Central Intelligence Agency director David Petraeus has emphatically denied that he or anyone else at the CIA refused assistance to the former Navy SEALs who requested it three times as terrorists attacked the U.S. consulate in Benghazi on the night of Sep. 11. The Weekly Standard and ABC News report that Petraeus's denial effectively implicates President Barack Obama, since a refusal to assist "would have been a presidential decision."
Earlier today, Denver local reporter Kyle Clarke of KUSA-TV did what the national media largely refuses to do, asking Obama directly whether the Americans in Benghazi were denied requests for aid. Obama dodged the question, but implied that he had known about the attacks as they were "happening."
Emails released earlier this week indicated that the White House had been informed almost immediately that a terror group had taken responsibility for the attack in Benghazi, and Fox News reported this morning that the two former Navy SEALs, Ty Woods and Glen Doherty, had been refused in requests for assistance they had made from the CIA annex.
Jake Tapper quoted Petraeus this afternoon denying that the CIA was responsible for the refusal: "No one at any level in the CIA told anybody not to help those in need; claims to the contrary are simply inaccurate."

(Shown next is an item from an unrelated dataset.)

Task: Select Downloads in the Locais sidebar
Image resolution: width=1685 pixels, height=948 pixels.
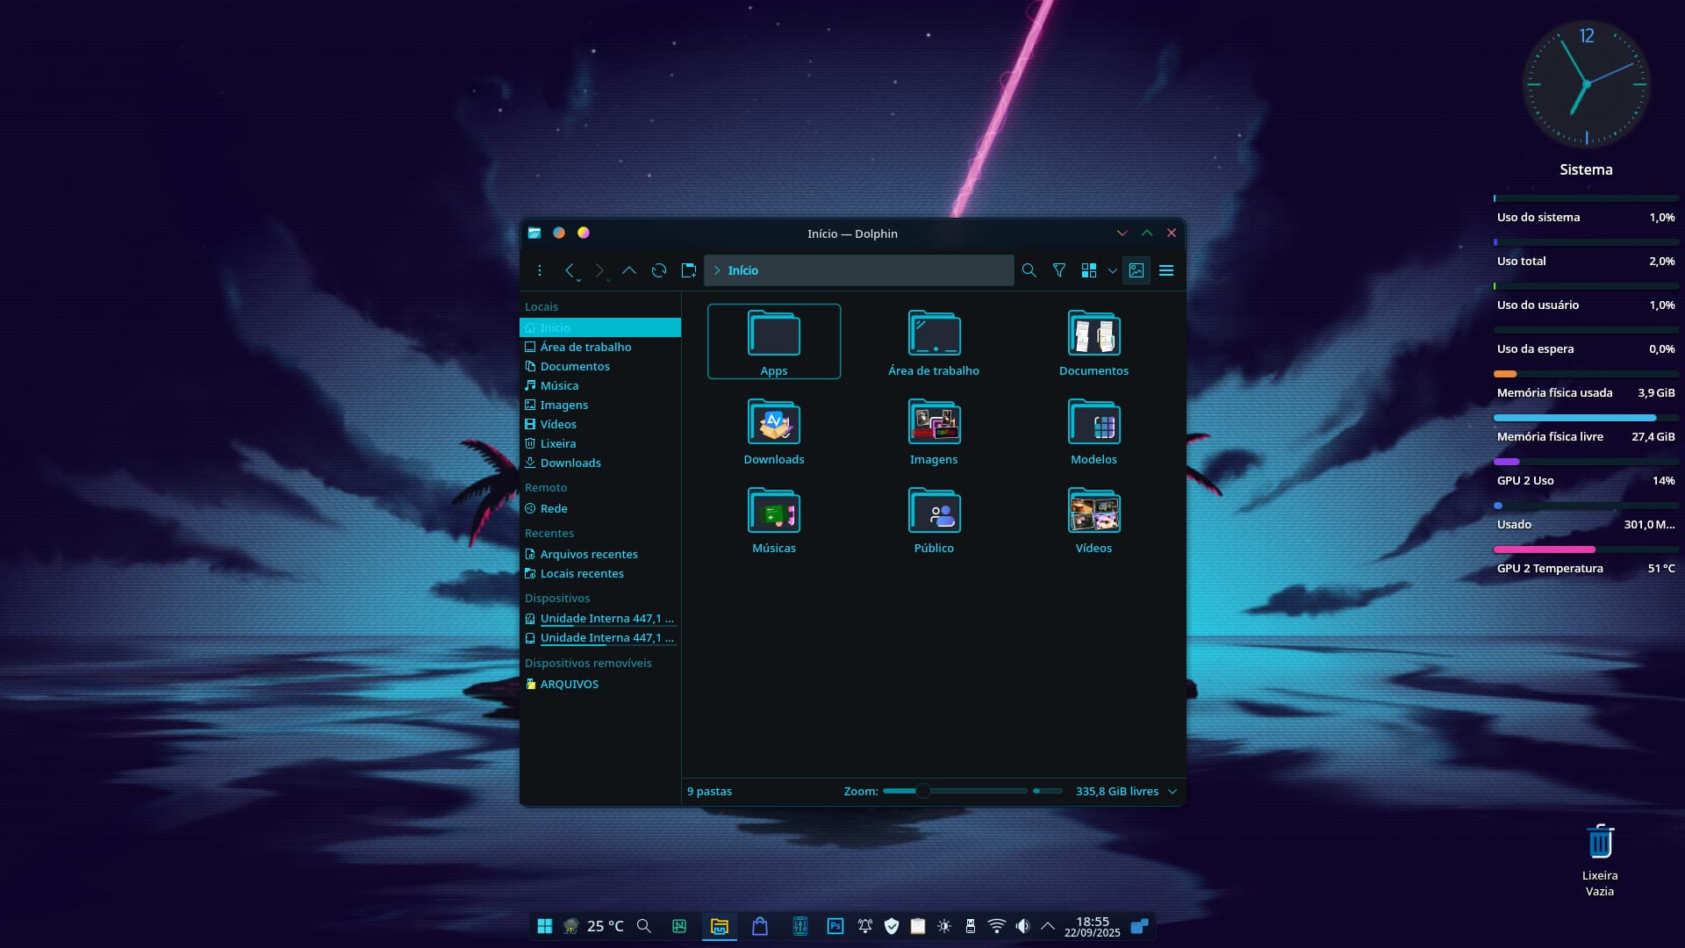Action: [570, 463]
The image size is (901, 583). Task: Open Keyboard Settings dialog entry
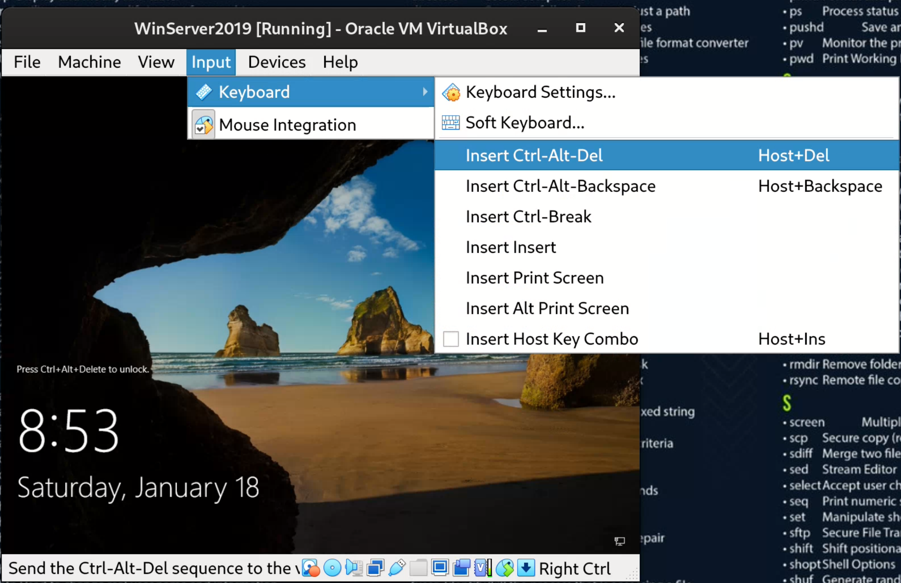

As William Kristol of the Weekly Standard notes, that leaves only President Obama himself to blame:
So who in the government did tell “anybody” not to help those in need? Someone decided not to send in military assets to help those Agency operators. Would the secretary of defense make such a decision on his own? No.It would have been a presidential decision. There was presumably a rationale for such a decision. What was it? When and why—and based on whose counsel obtained in what meetings or conversations—did President Obama decide against sending in military assets to help the Americans in need?
Earlier today, Charles Woods, father of Ty Woods, called the White House's explanations for events in Benghazi a "pack of lies" and implied that those in the administration who could have helped, but refused, were guilty of "murder." He added:
My son violated his orders in order to protect the lives of at least 30 people. He risked his life to be a hero. I wish that the leadership in the White House had the same moral courage that my son displayed with his life.
Also today, the State Department shut down questions from reporters about Libya at a press briefing in Washington. The administration, as a whole, seems to have decided to say nothing further about Benghazi until after election--except for Petraeus, who was directly implicated by charges that the CIA failed to help, and who was thereby compelled to provide a response that points, inexorably, to the man in the Oval Office.